Work to be completed:
Retype the lines from the one containing "This screenshot has height=443, width=918." through the last line of the entries below, exactly and in full, omitting every image.

[Stored data entries]
_ _ _

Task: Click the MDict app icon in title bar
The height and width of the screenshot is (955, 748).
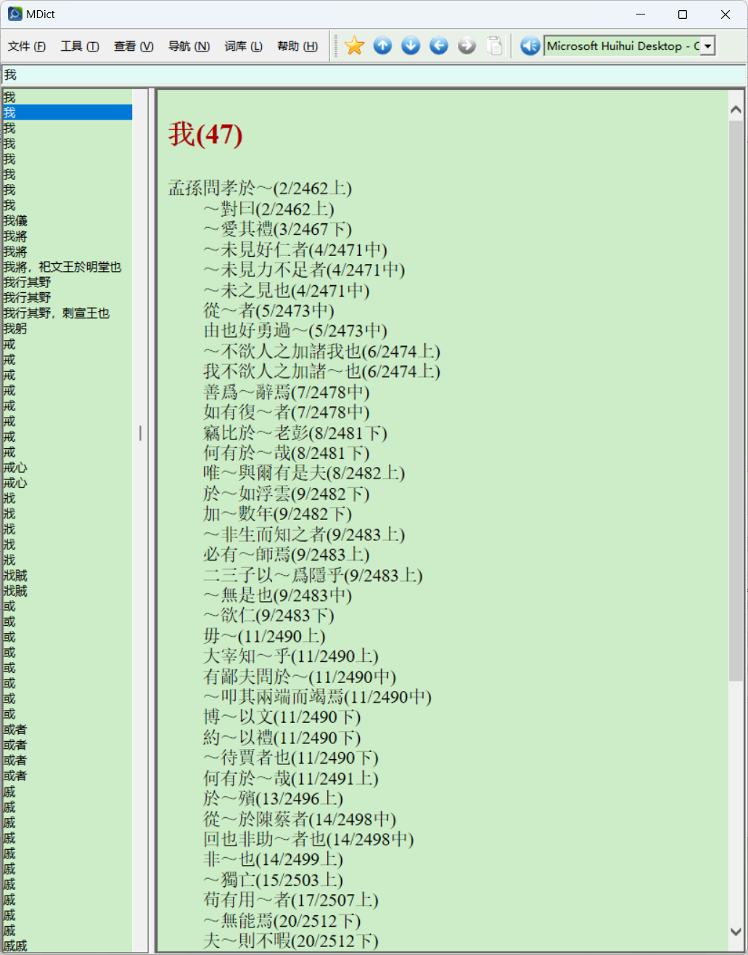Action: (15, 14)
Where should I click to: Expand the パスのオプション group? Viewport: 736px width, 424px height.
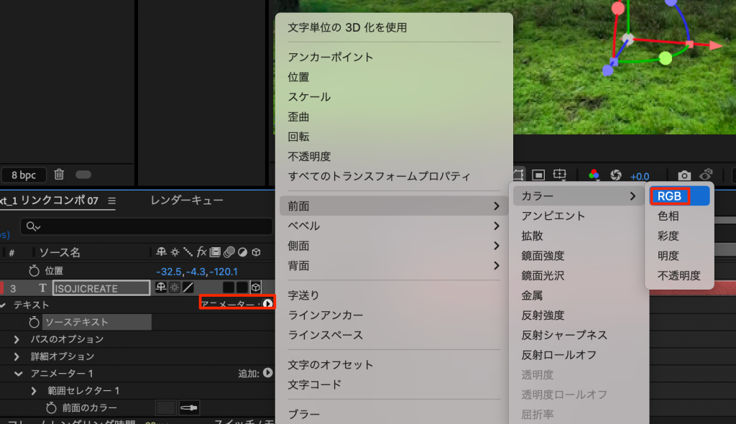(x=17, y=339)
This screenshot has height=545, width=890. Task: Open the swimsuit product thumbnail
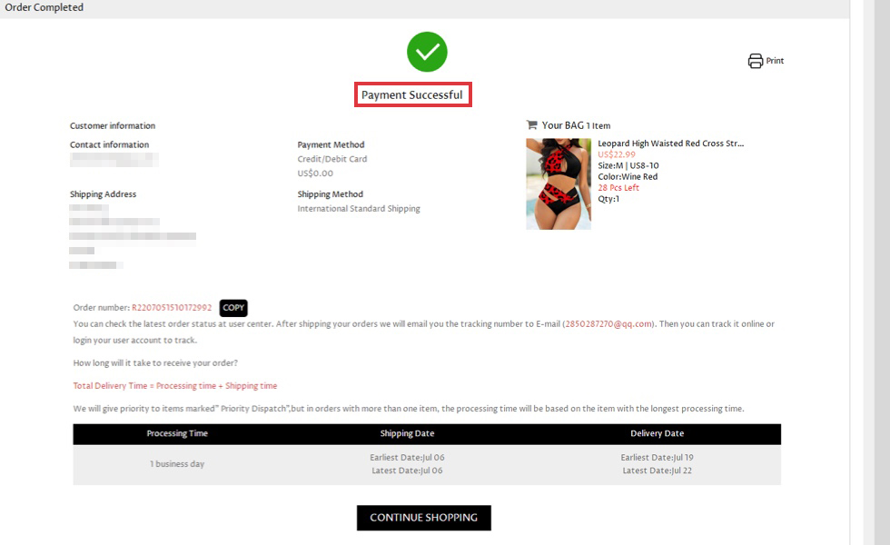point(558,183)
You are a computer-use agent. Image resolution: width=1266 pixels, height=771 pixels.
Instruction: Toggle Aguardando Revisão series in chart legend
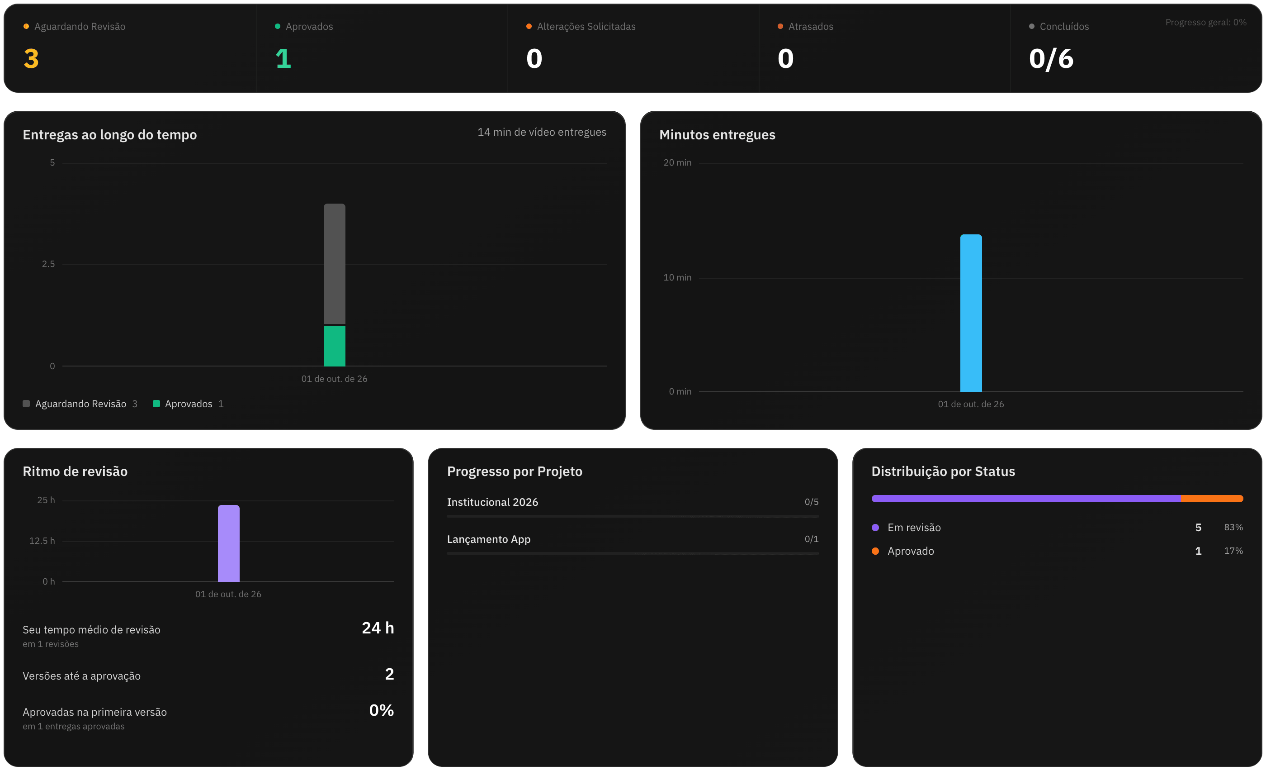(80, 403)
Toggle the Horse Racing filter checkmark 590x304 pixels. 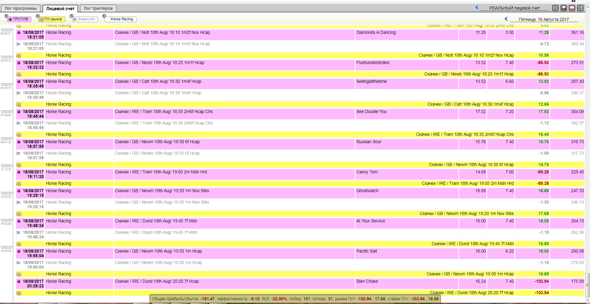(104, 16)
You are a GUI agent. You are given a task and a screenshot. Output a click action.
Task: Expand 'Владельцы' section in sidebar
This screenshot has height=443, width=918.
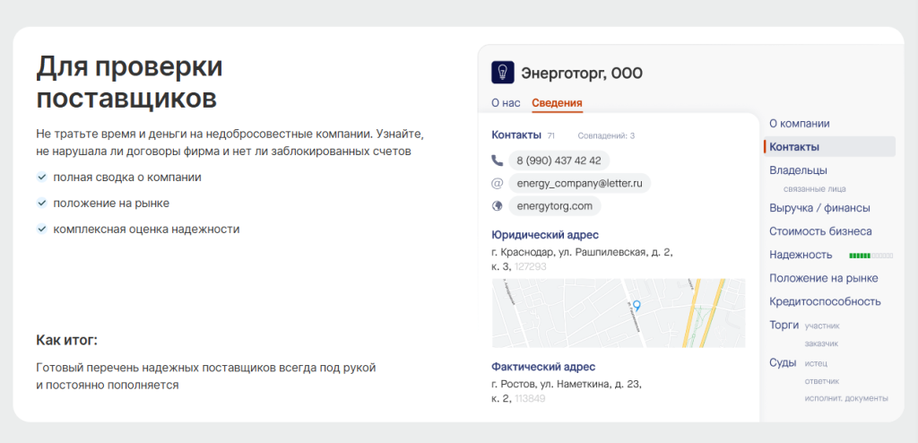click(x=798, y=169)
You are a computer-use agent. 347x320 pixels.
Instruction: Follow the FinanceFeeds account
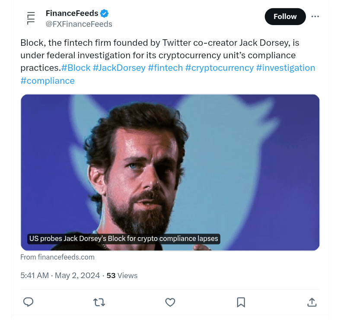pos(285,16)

_ _ _

Finished task:
This screenshot has height=443, width=918.
click(x=798, y=169)
You are a computer-use agent. 347x320 pixels.
Instruction: Follow the FinanceFeeds account
pos(285,16)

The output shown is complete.